» **WHAT YOU WILL DO**:
Give again, exactly as written, each line of the material below starting at the line that contains "This screenshot has height=154, width=206." and ending at the line that contains "Task: Click NVIDIA". Both ends count, and no other line does.

» **RECORD SET**:
※ ※ ※
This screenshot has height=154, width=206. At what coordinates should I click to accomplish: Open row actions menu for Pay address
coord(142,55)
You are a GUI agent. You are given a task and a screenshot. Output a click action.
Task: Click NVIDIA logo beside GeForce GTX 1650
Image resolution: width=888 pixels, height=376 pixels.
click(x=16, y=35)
※ ※ ※
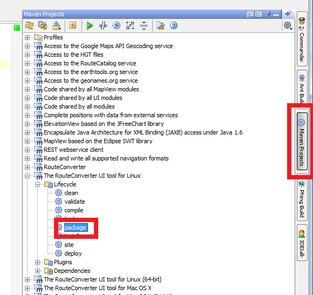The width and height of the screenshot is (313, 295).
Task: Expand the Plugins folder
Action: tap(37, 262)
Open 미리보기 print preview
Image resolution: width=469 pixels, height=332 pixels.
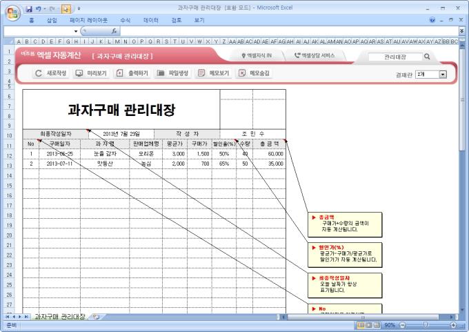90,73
※ ※ ※
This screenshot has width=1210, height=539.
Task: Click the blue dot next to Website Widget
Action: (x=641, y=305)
※ ※ ※
» **SOLUTION FOR THIS TASK**:
This screenshot has height=154, width=206. At what coordinates should I click to accomplish: Open row actions menu for Pay address
coord(142,55)
You are a GUI agent. You are given a task and a screenshot. Output a click action.
Task: Click NVIDIA logo beside GeForce GTX 1650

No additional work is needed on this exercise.